From 556c7edf47352036f7d876534a2b3ce4e1586a36 Mon Sep 17 00:00:00 2001
From: Andrei Betlen <abetlen@gmail.com>
Date: Fri, 9 Jun 2023 10:57:36 -0400
Subject: [PATCH] Truncate max_tokens if it exceeds context length

---
 llama_cpp/llama.py | 9 ++++++++-
 1 file changed, 8 insertions(+), 1 deletion(-)

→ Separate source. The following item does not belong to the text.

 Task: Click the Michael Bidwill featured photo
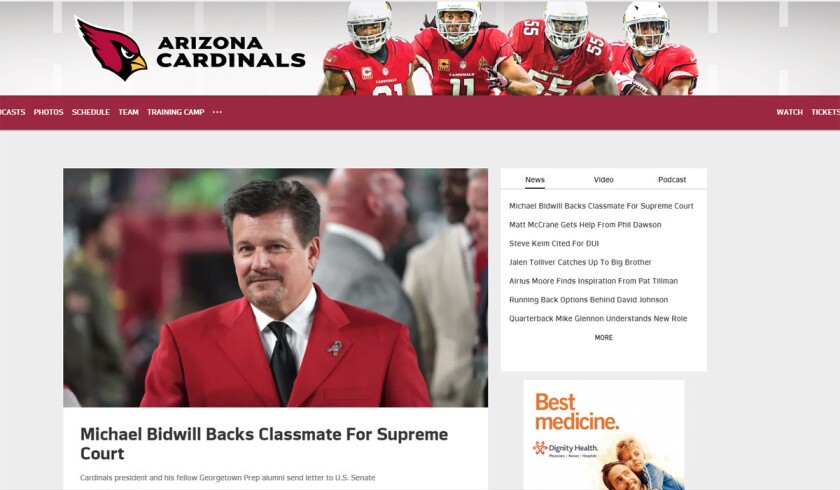pos(275,288)
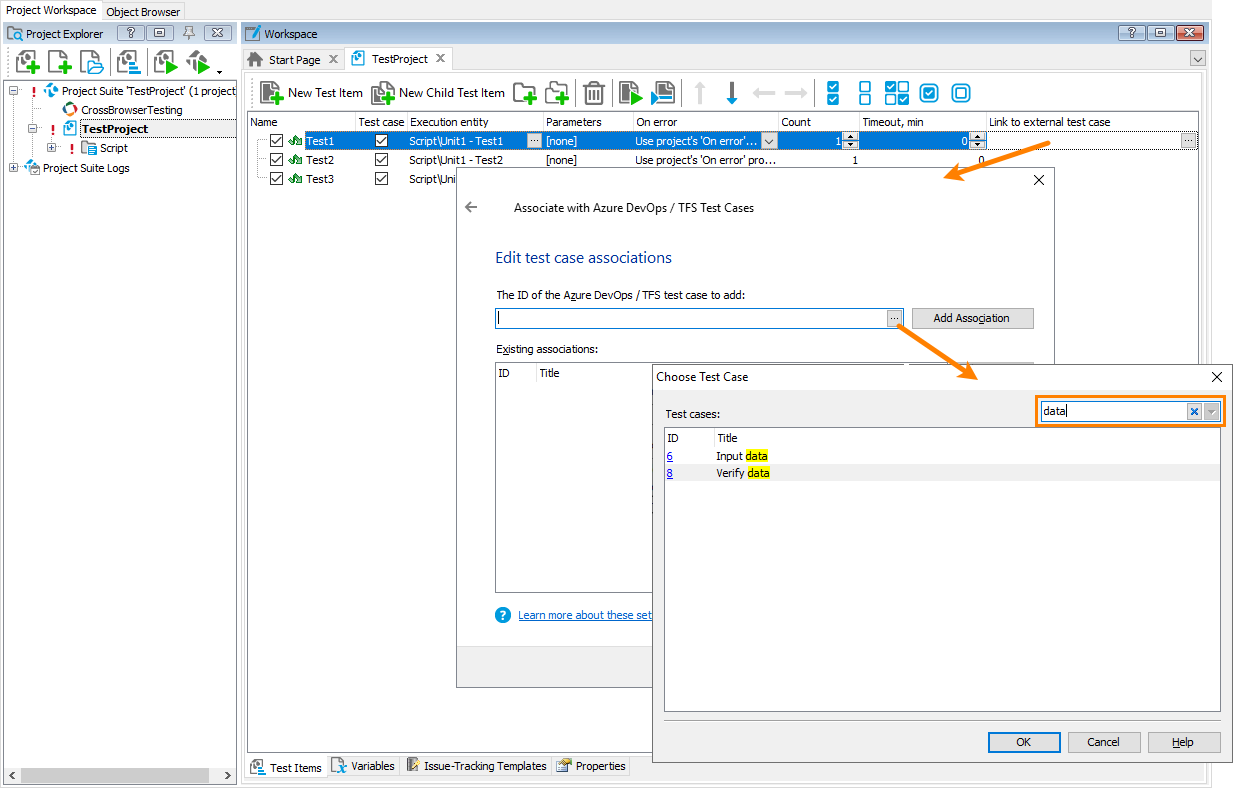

diff --git a/llama_cpp/llama.py b/llama_cpp/llama.py
index 05994b6..4b6ce8c 100644
--- a/llama_cpp/llama.py
+++ b/llama_cpp/llama.py
@@ -811,9 +811,16 @@ class Llama:
         if self.verbose:
             llama_cpp.llama_reset_timings(self.ctx)
 
-        if len(prompt_tokens) + max_tokens > self._n_ctx:
+        if len(prompt_tokens) > self._n_ctx:
             raise ValueError(f"Requested tokens exceed context window of {self._n_ctx}")
 
+        # Truncate max_tokens if requested tokens would exceed the context window
+        max_tokens = (
+            max_tokens
+            if max_tokens + len(prompt_tokens) < self._n_ctx
+            else (self._n_ctx - len(prompt_tokens))
+        )
+
         if stop != []:
             stop_sequences = [s.encode("utf-8") for s in stop]
         else: